Starting with the line that contains "Incense (621, 128)" and going on through the line that contains "DANA 10T Korean Acupuncture Needles (Blister)", write those records out again in full, raising every coordinate in the answers by 129.

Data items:

==*==

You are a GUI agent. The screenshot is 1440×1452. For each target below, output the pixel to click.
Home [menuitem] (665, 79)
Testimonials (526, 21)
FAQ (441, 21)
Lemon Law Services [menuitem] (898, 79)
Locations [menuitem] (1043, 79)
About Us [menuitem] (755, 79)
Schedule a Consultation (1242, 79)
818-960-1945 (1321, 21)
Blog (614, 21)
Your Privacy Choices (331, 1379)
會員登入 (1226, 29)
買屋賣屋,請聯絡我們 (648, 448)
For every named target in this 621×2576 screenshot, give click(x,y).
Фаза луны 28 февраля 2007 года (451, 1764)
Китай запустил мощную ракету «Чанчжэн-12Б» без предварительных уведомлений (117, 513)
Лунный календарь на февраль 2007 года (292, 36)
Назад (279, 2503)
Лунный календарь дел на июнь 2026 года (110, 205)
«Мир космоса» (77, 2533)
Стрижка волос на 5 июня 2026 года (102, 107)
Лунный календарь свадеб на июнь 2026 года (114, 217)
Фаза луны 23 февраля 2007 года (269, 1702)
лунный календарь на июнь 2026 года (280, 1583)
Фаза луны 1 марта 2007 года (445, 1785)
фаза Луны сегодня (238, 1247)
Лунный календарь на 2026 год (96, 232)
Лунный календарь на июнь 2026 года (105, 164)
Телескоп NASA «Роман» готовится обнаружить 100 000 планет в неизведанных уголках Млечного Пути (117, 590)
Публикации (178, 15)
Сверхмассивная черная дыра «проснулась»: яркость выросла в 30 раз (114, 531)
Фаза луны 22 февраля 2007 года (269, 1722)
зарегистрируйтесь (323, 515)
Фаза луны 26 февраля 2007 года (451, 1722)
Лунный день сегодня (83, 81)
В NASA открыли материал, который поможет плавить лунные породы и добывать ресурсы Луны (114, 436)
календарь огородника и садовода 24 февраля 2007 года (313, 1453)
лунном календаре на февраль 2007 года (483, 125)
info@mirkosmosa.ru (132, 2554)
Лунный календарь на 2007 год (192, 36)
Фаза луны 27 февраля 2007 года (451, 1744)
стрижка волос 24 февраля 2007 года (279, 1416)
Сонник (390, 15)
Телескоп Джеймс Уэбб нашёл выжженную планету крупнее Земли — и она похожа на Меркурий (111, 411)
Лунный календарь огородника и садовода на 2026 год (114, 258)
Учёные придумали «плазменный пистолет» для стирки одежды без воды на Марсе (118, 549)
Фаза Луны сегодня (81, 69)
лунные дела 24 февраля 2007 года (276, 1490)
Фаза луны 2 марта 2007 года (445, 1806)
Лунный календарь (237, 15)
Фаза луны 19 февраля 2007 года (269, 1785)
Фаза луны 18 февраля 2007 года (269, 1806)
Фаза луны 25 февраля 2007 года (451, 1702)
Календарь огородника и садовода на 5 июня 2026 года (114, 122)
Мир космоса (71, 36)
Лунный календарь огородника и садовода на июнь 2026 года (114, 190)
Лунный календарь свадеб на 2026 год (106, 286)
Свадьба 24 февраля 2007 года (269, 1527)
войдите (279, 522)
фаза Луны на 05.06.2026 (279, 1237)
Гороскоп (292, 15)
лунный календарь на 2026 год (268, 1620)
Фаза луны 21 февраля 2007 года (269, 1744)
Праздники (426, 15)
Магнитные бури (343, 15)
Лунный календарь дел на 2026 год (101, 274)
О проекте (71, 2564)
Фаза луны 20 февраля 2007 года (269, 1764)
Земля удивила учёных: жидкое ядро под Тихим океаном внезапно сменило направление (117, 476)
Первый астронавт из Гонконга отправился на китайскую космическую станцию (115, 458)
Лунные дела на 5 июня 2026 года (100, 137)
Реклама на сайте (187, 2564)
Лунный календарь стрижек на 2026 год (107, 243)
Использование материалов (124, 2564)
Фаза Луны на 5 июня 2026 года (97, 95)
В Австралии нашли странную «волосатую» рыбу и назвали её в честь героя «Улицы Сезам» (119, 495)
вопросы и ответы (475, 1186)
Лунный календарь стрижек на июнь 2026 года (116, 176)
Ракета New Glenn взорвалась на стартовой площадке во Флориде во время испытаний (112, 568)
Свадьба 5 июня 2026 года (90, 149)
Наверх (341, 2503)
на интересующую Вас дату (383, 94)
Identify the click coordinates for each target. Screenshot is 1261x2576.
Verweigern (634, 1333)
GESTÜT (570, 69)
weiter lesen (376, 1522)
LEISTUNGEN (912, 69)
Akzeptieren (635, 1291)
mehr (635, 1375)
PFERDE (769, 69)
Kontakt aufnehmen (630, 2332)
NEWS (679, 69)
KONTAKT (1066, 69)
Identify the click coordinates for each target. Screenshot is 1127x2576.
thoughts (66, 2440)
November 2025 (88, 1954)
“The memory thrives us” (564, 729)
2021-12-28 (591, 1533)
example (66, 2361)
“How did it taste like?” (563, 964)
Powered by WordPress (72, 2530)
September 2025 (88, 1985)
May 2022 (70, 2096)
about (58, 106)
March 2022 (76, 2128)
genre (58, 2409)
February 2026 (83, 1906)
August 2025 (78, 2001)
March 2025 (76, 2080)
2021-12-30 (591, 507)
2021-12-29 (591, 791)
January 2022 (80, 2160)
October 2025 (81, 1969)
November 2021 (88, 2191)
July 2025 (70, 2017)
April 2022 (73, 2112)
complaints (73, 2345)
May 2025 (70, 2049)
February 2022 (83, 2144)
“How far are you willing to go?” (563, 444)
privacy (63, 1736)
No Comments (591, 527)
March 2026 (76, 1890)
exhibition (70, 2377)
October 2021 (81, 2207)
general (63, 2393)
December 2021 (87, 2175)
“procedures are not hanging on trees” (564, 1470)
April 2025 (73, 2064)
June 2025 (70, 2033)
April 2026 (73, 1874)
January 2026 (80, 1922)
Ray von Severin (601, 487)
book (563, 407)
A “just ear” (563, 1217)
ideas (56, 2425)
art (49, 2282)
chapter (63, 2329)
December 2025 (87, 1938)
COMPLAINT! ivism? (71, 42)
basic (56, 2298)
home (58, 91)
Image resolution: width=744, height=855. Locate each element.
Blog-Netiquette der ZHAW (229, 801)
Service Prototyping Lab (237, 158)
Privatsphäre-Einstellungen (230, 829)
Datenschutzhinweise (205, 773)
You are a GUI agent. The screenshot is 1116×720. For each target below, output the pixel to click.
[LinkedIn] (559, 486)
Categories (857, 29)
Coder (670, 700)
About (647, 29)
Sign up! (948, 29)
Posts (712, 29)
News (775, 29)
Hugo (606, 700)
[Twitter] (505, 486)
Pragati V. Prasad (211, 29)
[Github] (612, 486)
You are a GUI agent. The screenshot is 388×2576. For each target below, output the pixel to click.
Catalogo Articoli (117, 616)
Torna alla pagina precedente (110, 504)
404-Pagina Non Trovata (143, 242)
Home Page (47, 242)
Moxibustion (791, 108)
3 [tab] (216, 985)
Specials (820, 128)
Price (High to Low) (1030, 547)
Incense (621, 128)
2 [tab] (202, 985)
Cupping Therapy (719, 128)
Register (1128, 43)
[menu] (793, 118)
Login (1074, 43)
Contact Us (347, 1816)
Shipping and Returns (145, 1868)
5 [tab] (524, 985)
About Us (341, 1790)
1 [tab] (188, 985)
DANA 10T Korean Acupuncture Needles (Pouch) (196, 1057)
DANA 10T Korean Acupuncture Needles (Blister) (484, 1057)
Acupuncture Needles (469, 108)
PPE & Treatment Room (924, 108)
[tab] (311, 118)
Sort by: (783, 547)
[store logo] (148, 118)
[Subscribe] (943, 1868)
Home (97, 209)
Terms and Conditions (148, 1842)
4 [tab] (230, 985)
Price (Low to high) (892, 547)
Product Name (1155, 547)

==*==

#### Result of this task
Incense (750, 257)
2 [tab] (331, 1114)
Cupping Therapy (848, 257)
Register (1257, 172)
[menu] (922, 247)
Login (1203, 172)
Contact Us (476, 1945)
Shipping and Returns (274, 1997)
5 [tab] (653, 1114)
About Us (470, 1919)
1 [tab] (317, 1114)
DANA 10T Korean Acupuncture Needles (Pouch) (325, 1186)
DANA 10T Korean Acupuncture Needles (Blister) (613, 1186)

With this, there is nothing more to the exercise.